Lung cancer is the most deadly kind of cancer in the U.S., and a crucial market for drugmakers that hope to offer better treatments for the disease.
One of those drugmakers is Bristol-Myers Squibb, which has been trying to prove that a combination of two of its existing cancer drugs will help patients with a common form of lung cancer. That effort hit a major setback on Thursday, when Bristol-Myers said it had voluntarily halted efforts to get those drugs - Opdivo and Yervoy - approved to treat the lung cancer.
The drugmaker said it had voluntarily withdrawn its application to sell the drugs after speaking with the US Food and Drug Administration. The company can still resume its efforts in the future, once it has more data on how well the drugs work. The development also reflects poorly on the company's neck and neck competition with rival Merck & Co. to dominate the market for lung cancer and other cancer drugs.
Company executives, though, say they're still sticking by their approach for testing the drug combination, which hinges on using a high-tech form of genetic testing for tumors.
And they said that their key drugs still have plenty of promise. On a Thursday morning conference call, the company touted growth opportunities in other areas, including another type of lung cancer and various types of tumors.
"Even with today's announcement, we still see Opdivo growing," Chief Financial Officer Charles Bancroft said.
The company shares initially declined 2.5% in Thursday morning trading, before making up most of their losses.
Bristol-Myers had sought to get an FDA approval to use a combination of its Opdivo and a low dose of Yervoy to fight lung cancer. Both are immuno-oncology drugs, which harness the immune system to fight cancer.
Rival Merck, by contrast, studied its star cancer drug, Keytruda, which is also an immunotherapy drug, in combination with chemotherapy.

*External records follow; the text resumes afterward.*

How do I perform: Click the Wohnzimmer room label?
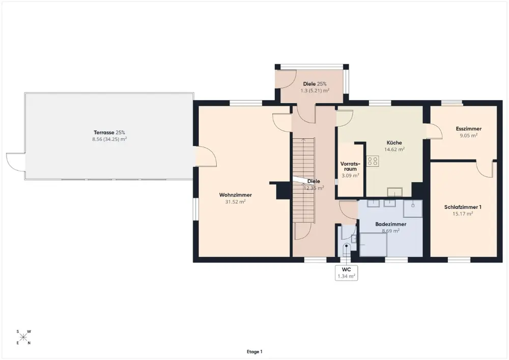pos(235,195)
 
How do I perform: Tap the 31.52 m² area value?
pos(235,202)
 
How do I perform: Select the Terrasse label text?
pos(104,132)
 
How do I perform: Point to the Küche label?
pos(394,143)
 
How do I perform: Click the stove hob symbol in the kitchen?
pos(373,161)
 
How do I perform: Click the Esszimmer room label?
pos(468,129)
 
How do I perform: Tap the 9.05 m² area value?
pos(468,135)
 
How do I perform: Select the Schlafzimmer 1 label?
pos(463,207)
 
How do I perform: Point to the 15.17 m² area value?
pos(463,213)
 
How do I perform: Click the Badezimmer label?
pos(391,225)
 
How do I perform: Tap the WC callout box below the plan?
pos(346,273)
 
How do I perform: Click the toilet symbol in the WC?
pos(347,249)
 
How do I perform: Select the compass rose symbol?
pos(23,337)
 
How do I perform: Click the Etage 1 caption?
pos(254,351)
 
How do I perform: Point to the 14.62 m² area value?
pos(394,149)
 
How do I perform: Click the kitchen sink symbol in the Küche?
pos(395,192)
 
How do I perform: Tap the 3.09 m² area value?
pos(350,176)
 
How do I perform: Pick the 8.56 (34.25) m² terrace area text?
pos(109,139)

Lung cancer is a devastating disease with a grim outlook for patients, making it a big focus for drugmakers. About 541,000 Americans alive today have lung cancer or have had it, and an estimated 230,000 new cases of the disease - 13% of all cancer diagnoses - were expected to be diagnosed last year, according to the American Lung Association.
The way Bristol-Myers tested the two-drug combination has upset investors before.

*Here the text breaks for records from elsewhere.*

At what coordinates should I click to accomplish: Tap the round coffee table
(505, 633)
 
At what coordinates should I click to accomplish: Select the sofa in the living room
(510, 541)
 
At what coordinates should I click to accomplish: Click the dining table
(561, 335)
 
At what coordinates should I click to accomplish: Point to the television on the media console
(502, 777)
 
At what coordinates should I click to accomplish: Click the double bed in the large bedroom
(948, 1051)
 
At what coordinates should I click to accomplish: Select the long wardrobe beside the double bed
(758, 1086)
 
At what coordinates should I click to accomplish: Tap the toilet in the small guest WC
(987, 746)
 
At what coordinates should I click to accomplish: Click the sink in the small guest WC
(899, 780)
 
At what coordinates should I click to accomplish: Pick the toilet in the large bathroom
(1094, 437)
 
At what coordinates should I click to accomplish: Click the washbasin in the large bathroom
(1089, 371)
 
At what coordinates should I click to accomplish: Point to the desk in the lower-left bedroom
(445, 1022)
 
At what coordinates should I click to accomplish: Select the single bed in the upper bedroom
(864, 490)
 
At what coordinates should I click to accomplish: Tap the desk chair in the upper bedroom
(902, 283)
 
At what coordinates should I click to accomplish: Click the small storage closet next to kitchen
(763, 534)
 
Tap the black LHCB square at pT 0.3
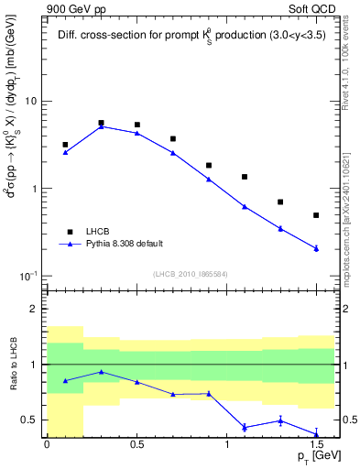coord(101,123)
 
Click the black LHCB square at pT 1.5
coord(316,215)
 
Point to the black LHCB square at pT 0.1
coord(65,145)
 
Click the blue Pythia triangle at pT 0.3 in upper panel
coord(101,126)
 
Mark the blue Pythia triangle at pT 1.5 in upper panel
coord(316,248)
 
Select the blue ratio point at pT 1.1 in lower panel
coord(245,427)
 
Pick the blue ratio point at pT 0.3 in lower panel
coord(101,372)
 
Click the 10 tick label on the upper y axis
coord(30,102)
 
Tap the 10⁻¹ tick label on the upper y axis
coord(27,276)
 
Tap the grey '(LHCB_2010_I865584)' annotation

Opdivo and drugs like it are thought to work when patient tumors express a protein called PD-L1.
But the company focused on a different marker, "tumor mutational burden," in its clinical trial. TMB refers to cancer tumors with a high level of mutations, and Bristol-Myers said those patients had positive results after taking the drug combination.
TMB is an established concept - something that could help match cancer patients with the best possible treatments - but Bristol-Myers had also changed the trial after it had started to study TMB, a controversial course of action that rankled critics.
Based on "recent discussions with the FDA, the company believes further evidence on the relationship between TMB and PD-L1 is required" to look at patient survival rates in this area, Bristol-Myers said in a statement.
More evidence from an ongoing trial, Part 1a of Checkmate-227, will be needed for that. The trial is studying Opdivo, both as a combination and alone, in patients whose tumors show the PD-L1 protein.
Results are expected in the first half of the year, but not in time for the FDA's decision - which is why Bristol-Myers says it withdrew the application.
But it's also possible that the FDA might not have been on board with the focus on tumor mutational burden.
Asked directly about this, Bristol-Myers Chief Scientific Officer Thomas Lynch continued to emphasize the measure.
Tumor mutational burden helps predict one important measure of a cancer drug's success, which is how long patients survive without their disease worsening, he said. More study results are still needed to better prove that the drugs actually help patients live longer, he said.
"Obviously I don't know what the FDA is thinking... I feel TMB will continue to be important. Broad genomic profiling will continue to be important in profiling patients with cancer," he said.